:: Exercise ::
Reproduce, word for word, the part of the solids management text below that begins at "Choke Wear: When" and stops after "and costly challenge.".

:: Source document ::

Temperature: The standard system, manufactured predominantly from HDPE, is suitable for vessel working temperatures up to 160˚F (71˚C). For vessels operating at higher temperatures, components manufactured from stainless steel are available.
Retrofit Limitations: Most candidate vessels can be retrofit with online solids management systems by making use of existing drains and spare nozzles for water supply and solids-laden slurry removal. However, if such inlets are not available or are unsuitable, the cutting, welding, and certification of new vessel penetrations may be required.
Choke Wear: When a flowback spread is released before solids production has been minimized—as is the case when using an online solids management system to handle the remaining solids in the first stage separator—the wellhead choke and associated pipework are exposed to elevated solids and subject to increased wear. The cost of additional monitoring and maintenance in this area should be factored into the overall cost-benefit analysis but are generally low compared to the cost savings from early flowback spread release.
Conclusions and Industry Guidance
The back-production of solids from onshore wells, especially those completed with hydraulic fracture stimulation, is a persistent and costly challenge.
Flowback services deployed during the initial clean-up phase after a new well is turned in line are costly, and most wells will continue to produce solids after the flowback spread has been released.

:: Data block ::
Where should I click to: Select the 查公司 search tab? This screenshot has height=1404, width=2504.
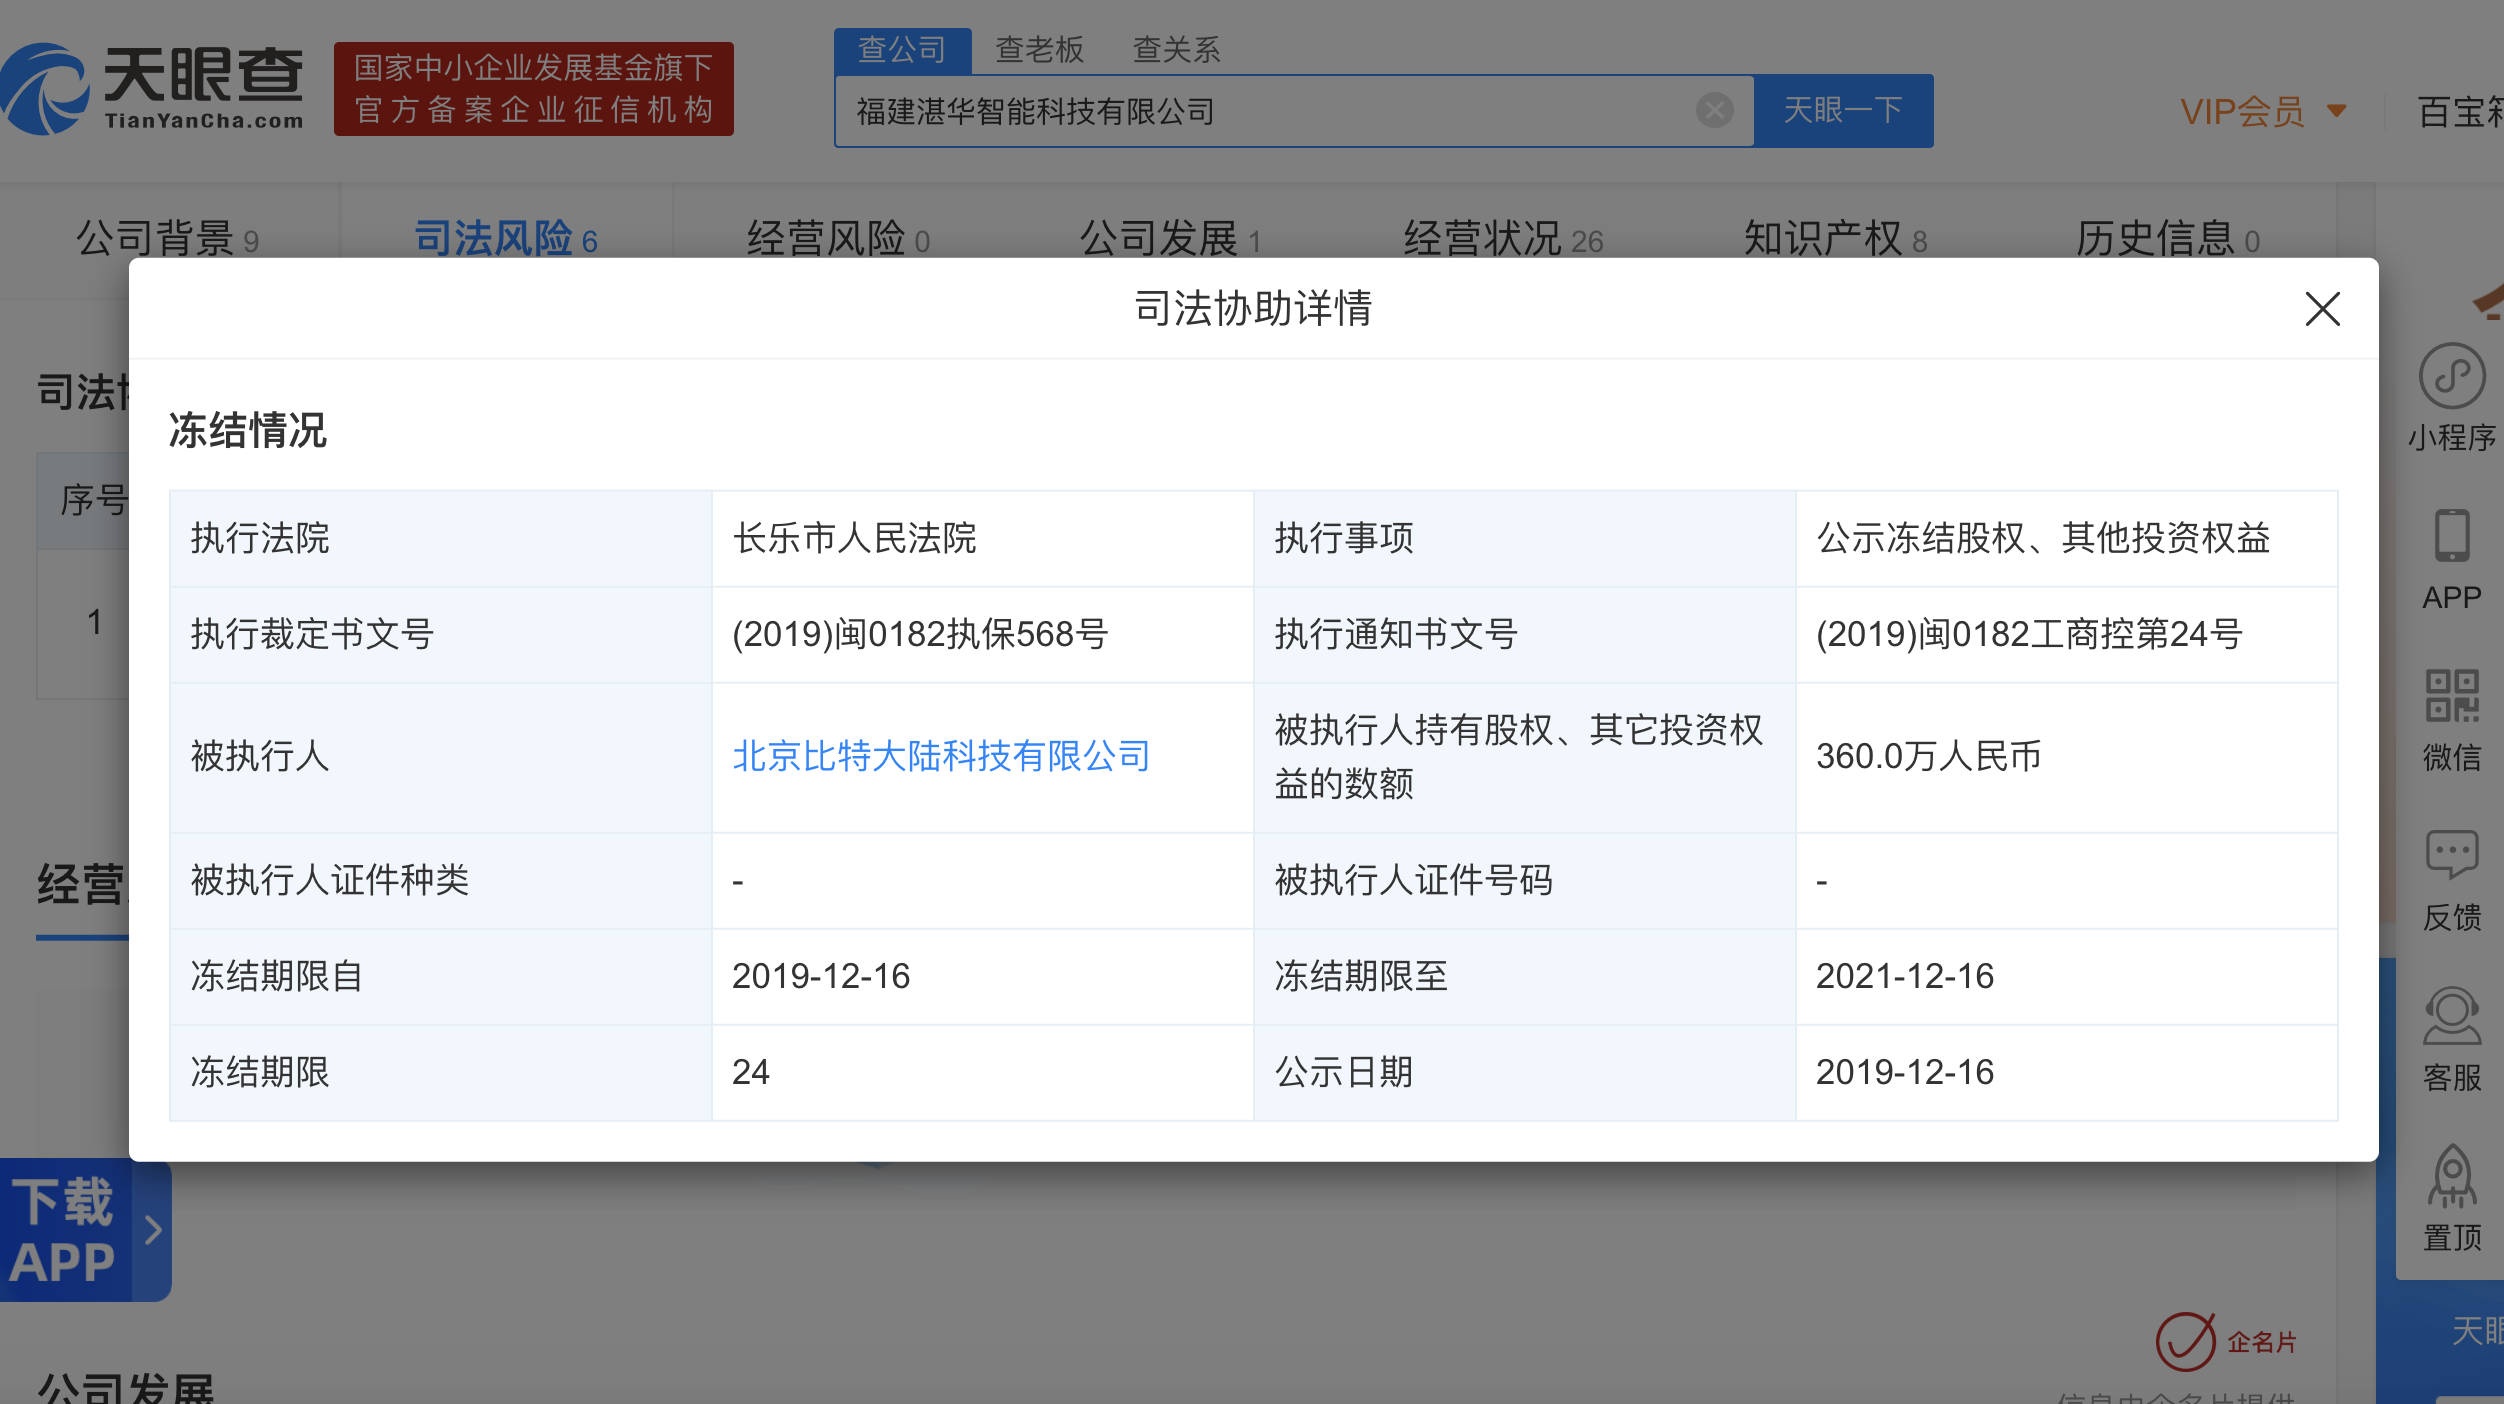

:: Solution below ::
Choke Wear: When a flowback spread is released before solids production has been minimized—as is the case when using an online solids management system to handle the remaining solids in the first stage separator—the wellhead choke and associated pipework are exposed to elevated solids and subject to increased wear. The cost of additional monitoring and maintenance in this area should be factored into the overall cost-benefit analysis but are generally low compared to the cost savings from early flowback spread release.
Conclusions and Industry Guidance
The back-production of solids from onshore wells, especially those completed with hydraulic fracture stimulation, is a persistent and costly challenge.